*** TEXT SEGMENT ***

When I was a child, I’d often spend evening time with my grandfather watching cartoons and re-runs of old westerns. In every town in the Old West there was a saloon, and often on the wall of the saloon there would be a sign with some variant of “Guns on the table.”

Why would owners want people entering the saloon to put their guns on top of the table, rather than allowing them to remain in the holster? Because in a world in which everyone was carrying a gun, it was common for short-tempers to be triggered (literally) over something as simple as a bad hand of cards or a spilled drink. At least with the guns on the table everyone was on equal footing, with the danger clearly in sight.

There’s no delicate way to say this: many of us carry weapons. Not literal weapons (most likely), but figurative ones, and we get trigger happy the moment we experience something we don’t like. We fire off an e-mail bomb, or shoot back words that do significant damage to our relationships and credibility as a leader or employee.

For example, when we hear feedback that we don’t like we immediately get defensive and lash out at the other person. Perhaps we feel the need to go on the attack when we aren’t getting the attention we want from our manager’s manager. Maybe we lash out behind someone’s back when we don’t like the way they are conducting their work.

But here is the problem with our trigger happy ways: eventually people will stop speaking the truth to you. They will avoid delivering any news that might set you off. You will be profoundly disconnected from reality.

***

TO BE DONE:
[1] Decide whether each statement below agrees with the guns-on-the-table passage. Mark each yes or no and quote the deciding words.
(a) The narrator spent evenings as a child watching westerns with a grandfather.
(b) The passage claims that most of us carry literal weapons.
(c) The passage warns that people will eventually stop speaking the truth to a trigger-happy person.
[2] From the guns-on-the-table passage, output the stretch that begins at the words "For example, when" and stops after "disconnected from reality.".
[3] In the guns-on-the-table passage, what simple things are named as triggers for short tempers in the Old West?

*** SUPPLIED DATA ***

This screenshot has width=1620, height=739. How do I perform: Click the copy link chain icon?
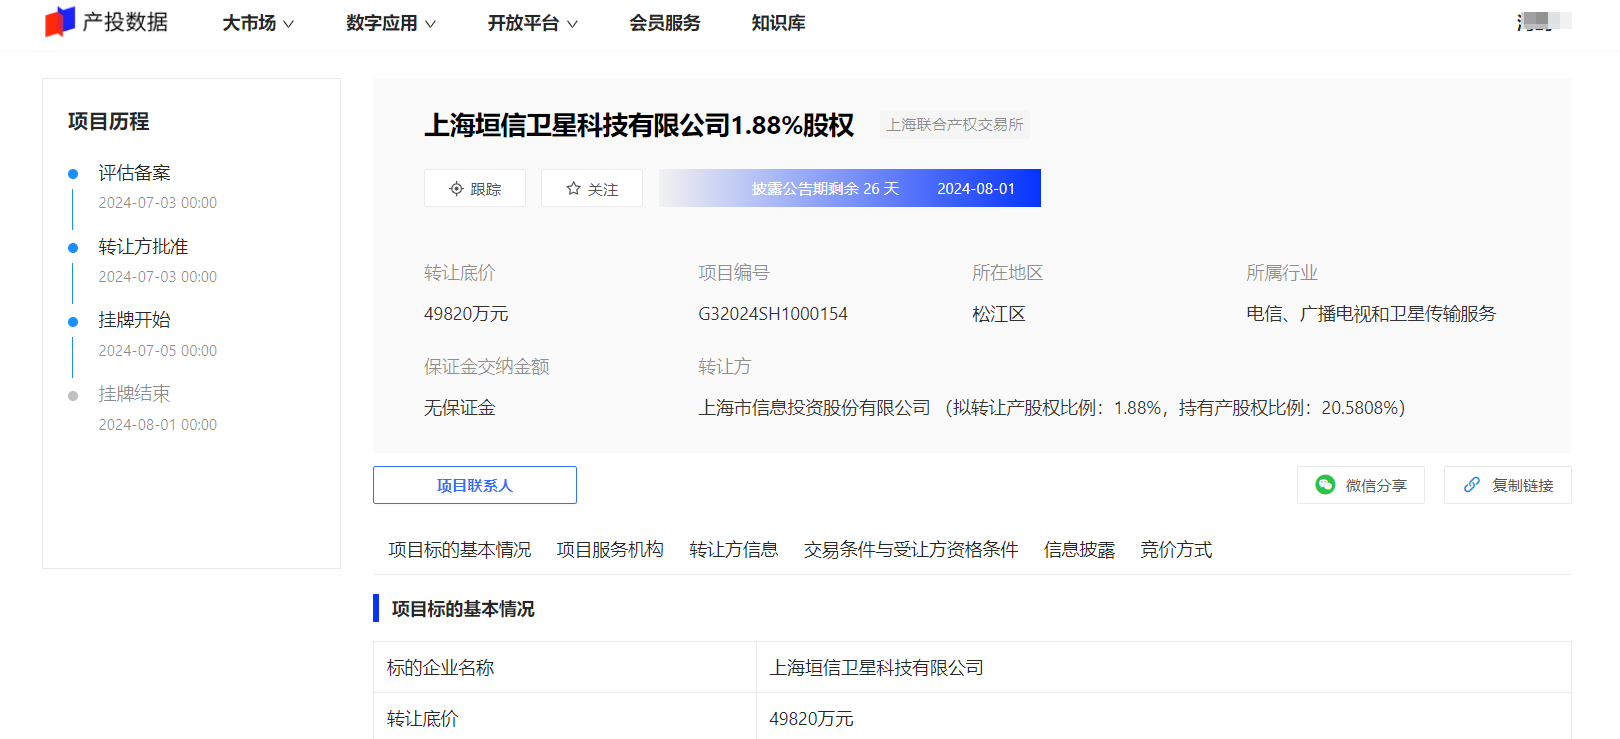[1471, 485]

***

TASK ANSWERS:
[1]
(a) Yes: "When I was a child, I’d often spend evening time with my grandfather watching cartoons and re-runs of old westerns."
(b) No: "Not literal weapons (most likely), but figurative ones"
(c) Yes: "eventually people will stop speaking the truth to you."

[2]
For example, when we hear feedback that we don’t like we immediately get defensive and lash out at the other person. Perhaps we feel the need to go on the attack when we aren’t getting the attention we want from our manager’s manager. Maybe we lash out behind someone’s back when we don’t like the way they are conducting their work.

But here is the problem with our trigger happy ways: eventually people will stop speaking the truth to you. They will avoid delivering any news that might set you off. You will be profoundly disconnected from reality.

[3] A bad hand of cards or a spilled drink.